I keep getting emails with offers to write a book, or to help contribute in writing a book. While I’ve entertained the idea of doing a chapter (or 3) on Cairngorm, that’s just what it is, and will always be; an idea that I have no intentions of bringing to fruition.
From my experience and talking to others in the Flash community, books pay jack both in lump sum payout and royalties. This is compounded with insane amount of time and energy it takes to write a good technical programming book, especially in a hot market right now. I could spend 4 months making shit money on a book that has a shelf life of 1 year with pathetic royalties NOT improving my skill set… or I could spend 4 months making hundreds of dollars an hour writing code improving my skill set.
Gee, hard decision.
Not only that, but finding technical editors, good ones who know ActionScript AND have time to proof read your chapters and test your code, is impossible. I know from personal experience, I was a technical editor for 2 books in 2005 and 2006, saw the challenge to get chapters checked even with a good amount of technical editors. I sucked at it, and felt horrible after words. Did I mention I didn’t get paid as a technical editor either? Not that I deserved it. Oh wait, a free book… um… I make that in 10 minutes of coding. Ungrateful bastard, I know. Seriously, who do you know that is good at ActionScript and is NOT busy as hell? Thought so. How do you make them not busy?
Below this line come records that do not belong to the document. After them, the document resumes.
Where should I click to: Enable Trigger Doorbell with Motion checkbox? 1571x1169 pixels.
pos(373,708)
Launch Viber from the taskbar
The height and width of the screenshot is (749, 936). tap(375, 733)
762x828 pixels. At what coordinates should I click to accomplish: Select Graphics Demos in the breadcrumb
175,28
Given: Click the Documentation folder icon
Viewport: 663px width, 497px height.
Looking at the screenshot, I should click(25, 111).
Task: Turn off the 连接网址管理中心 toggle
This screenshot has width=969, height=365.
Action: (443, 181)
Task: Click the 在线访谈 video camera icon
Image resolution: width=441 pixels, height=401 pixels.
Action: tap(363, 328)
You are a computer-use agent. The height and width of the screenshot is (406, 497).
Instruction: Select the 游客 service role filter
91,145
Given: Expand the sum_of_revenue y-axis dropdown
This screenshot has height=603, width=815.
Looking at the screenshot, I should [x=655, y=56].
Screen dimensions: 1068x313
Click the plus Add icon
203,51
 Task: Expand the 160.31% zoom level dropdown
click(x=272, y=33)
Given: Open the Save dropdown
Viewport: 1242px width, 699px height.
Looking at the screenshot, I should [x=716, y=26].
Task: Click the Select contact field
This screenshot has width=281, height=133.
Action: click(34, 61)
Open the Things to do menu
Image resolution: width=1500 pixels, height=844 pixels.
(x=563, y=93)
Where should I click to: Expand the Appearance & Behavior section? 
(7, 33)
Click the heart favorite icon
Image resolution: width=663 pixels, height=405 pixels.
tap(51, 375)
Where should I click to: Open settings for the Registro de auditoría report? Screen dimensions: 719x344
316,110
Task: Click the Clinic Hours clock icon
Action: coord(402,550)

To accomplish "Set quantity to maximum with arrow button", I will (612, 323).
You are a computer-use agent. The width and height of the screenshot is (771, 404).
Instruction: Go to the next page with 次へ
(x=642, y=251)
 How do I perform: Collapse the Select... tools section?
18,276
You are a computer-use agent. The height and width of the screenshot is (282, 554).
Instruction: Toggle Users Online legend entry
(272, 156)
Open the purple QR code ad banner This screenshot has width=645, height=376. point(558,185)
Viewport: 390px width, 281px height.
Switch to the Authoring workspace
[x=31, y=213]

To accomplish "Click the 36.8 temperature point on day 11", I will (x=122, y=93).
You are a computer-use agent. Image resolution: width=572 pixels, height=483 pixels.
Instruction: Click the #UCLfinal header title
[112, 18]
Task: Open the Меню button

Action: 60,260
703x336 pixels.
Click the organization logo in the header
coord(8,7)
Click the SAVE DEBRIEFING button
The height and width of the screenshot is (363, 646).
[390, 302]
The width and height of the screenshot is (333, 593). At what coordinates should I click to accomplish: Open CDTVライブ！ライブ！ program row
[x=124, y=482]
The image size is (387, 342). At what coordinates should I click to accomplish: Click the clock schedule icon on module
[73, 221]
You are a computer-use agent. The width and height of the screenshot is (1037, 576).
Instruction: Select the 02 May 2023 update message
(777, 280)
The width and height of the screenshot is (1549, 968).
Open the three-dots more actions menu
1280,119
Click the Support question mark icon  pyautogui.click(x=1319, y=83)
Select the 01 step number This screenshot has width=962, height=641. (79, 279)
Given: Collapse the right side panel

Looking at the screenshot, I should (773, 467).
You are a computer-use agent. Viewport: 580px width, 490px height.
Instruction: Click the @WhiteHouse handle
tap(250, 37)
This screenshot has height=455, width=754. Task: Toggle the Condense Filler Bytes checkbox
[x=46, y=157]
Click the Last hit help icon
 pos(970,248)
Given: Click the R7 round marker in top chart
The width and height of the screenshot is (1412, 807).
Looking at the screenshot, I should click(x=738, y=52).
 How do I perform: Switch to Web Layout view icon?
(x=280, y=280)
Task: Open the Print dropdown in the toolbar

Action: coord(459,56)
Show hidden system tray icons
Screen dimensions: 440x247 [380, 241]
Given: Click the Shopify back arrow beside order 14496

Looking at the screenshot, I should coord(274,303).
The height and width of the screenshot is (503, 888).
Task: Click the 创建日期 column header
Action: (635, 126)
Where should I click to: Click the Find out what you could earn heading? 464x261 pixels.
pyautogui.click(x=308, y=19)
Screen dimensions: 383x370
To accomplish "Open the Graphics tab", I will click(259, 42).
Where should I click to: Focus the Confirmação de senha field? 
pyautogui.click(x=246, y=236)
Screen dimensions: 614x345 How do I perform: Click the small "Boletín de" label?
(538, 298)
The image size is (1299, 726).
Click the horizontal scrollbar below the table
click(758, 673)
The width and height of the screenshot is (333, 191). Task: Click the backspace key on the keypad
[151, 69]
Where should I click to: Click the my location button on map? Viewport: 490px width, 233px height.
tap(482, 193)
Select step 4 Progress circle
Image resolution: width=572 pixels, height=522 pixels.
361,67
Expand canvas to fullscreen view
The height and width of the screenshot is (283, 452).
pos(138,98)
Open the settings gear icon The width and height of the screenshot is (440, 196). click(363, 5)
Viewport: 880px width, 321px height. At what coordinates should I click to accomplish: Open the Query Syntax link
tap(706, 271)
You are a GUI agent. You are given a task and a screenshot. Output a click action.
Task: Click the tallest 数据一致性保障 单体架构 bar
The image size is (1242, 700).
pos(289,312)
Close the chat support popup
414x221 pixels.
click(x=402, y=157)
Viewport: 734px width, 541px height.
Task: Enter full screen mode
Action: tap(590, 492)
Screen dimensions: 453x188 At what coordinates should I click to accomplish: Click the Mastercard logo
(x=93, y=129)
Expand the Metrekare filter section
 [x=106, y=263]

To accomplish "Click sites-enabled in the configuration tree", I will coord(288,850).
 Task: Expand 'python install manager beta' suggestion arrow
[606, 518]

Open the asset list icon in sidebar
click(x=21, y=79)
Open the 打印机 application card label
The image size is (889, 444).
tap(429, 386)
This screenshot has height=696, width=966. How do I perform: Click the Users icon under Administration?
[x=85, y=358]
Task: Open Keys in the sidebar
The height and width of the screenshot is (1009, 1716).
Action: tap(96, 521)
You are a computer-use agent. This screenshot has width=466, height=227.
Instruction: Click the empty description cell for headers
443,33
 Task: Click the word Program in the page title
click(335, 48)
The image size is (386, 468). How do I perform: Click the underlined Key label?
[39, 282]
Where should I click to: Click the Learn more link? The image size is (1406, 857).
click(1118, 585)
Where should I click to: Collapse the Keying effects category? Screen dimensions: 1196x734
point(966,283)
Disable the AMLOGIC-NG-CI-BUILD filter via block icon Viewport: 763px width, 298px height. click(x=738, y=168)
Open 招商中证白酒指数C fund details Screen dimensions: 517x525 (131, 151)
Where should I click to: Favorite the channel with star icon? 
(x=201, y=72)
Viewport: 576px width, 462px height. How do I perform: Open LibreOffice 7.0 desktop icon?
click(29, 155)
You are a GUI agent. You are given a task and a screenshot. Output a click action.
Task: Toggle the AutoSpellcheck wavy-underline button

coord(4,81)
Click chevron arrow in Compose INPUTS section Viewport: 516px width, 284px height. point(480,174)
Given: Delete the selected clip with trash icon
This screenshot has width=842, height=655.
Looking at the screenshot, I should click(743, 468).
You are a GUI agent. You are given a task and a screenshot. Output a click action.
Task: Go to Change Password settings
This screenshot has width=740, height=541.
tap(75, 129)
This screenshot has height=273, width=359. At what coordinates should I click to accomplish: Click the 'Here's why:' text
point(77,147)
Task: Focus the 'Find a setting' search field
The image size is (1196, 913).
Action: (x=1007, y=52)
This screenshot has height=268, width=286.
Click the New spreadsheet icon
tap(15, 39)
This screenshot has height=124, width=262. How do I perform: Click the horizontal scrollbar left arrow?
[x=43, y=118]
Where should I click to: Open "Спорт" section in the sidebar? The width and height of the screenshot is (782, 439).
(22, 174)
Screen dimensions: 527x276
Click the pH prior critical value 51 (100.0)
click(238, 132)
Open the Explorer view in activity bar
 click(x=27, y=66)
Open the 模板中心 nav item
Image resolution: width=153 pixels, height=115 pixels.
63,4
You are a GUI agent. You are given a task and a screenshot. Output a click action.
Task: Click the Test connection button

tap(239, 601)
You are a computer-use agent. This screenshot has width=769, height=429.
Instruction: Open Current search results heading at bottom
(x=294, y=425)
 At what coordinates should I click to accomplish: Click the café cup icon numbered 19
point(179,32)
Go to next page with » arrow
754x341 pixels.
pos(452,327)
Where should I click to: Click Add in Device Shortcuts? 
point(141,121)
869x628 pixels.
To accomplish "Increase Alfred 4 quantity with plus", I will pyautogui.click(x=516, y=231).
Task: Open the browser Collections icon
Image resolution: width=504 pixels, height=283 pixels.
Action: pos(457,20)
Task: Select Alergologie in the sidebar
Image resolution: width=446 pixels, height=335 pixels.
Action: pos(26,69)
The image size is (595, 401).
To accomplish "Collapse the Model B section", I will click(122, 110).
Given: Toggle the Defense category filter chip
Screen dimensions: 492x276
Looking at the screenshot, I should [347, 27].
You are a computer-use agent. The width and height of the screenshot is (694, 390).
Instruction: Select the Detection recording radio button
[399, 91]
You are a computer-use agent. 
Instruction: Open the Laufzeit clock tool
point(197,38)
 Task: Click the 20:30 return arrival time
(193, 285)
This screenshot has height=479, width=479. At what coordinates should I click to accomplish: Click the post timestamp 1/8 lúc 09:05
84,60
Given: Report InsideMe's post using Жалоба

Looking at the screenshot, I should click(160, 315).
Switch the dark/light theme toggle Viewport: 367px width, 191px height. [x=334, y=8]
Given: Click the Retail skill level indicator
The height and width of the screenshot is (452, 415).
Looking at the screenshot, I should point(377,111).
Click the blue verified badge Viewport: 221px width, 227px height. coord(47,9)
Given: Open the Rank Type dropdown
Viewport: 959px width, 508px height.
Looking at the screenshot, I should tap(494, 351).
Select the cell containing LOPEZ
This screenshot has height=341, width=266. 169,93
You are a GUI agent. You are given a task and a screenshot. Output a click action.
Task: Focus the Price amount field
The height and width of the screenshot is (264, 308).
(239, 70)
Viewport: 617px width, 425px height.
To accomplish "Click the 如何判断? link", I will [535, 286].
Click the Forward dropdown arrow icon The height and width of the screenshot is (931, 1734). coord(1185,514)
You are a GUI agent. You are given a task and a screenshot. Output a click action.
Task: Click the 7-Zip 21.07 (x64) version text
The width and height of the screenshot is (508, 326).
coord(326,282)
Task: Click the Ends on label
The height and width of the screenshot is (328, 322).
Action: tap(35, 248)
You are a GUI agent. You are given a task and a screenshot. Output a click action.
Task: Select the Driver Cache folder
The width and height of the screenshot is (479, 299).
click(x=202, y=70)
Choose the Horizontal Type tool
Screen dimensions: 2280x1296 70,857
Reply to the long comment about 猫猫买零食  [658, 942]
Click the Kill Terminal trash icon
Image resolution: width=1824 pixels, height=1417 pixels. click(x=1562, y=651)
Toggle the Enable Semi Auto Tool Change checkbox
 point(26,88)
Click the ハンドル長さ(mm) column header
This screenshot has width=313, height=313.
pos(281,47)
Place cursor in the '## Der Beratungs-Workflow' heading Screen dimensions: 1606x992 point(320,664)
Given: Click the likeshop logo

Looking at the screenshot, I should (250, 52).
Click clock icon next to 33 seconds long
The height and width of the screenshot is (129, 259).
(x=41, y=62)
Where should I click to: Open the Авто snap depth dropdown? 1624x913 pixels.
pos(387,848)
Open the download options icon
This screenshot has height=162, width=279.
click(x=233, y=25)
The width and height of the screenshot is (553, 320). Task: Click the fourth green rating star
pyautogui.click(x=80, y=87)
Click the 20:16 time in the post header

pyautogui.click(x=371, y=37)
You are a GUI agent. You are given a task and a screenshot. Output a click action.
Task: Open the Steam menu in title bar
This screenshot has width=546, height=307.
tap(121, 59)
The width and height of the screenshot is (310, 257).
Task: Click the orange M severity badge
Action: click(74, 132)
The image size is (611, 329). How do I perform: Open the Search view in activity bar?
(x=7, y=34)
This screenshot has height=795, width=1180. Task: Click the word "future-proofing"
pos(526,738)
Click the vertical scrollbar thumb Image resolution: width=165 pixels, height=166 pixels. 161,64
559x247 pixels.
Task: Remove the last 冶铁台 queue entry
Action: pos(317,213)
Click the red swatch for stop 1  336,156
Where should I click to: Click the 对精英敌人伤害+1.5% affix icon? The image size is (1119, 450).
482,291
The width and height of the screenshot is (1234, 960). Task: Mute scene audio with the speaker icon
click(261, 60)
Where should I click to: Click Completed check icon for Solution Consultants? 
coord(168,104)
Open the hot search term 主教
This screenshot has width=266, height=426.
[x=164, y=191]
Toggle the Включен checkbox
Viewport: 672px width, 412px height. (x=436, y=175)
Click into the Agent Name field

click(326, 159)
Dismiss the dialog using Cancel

Offer a higher rate than their next gig or just get lucky that they somehow feel the need to add technical editor to their resume.
If you are a publisher reading my blog thinking that I’m a decent “candidate” to consider for authoring a book, while I appreciate your consideration, move on. The only book I want to write is only half technical, and have no clue if it would sell.
…then again, I did get burnt out pretty bad at the beginning of 2007, quit consulting, and played Gears of War on my XBox for 3 months straight unemployed… I don’t recall that positively affecting my skillset although I did meet a lot of cool whacko’s on XBox Live. *ahem*.
Ok, in that case, if someone can justify why it’s career advisable (…yet another resume bullet point does NOT count), how to get these publishers to front decent bling (aka, I can make $85 to $120 an hour contracting/consulting independently, non-firm associated right now for reference), and how to sell them on my whacky ideas I think would sell, then I might consider it.
I mean, just because someone wrote a book doesn’t make them impressive to me. I’ve read some really bad Flash and programming books as well as some bad ass ones. There seems to be this benefit that if you write a book, you’re immediately perceived as an expert, even if you really aren’t, which is complete bs. Then again, there is something insanely pimp and philanthropic, and therefore self-fullfilling, about pouring your heart, soul, and knowledge into a writ for the pure goal of helping your fellows. Seriously, on the fence big time. Guy Watson and I think alike on this (at least he and did 3 years ago :: shrugs :: ).
I’d argue spending one’s time coding, working on open source, and blogging, even if aforementioned tasks are done independently, are worth booku’s more to your personal career in both time, less stress, and money, both short and long term. Am I wrong? Naive?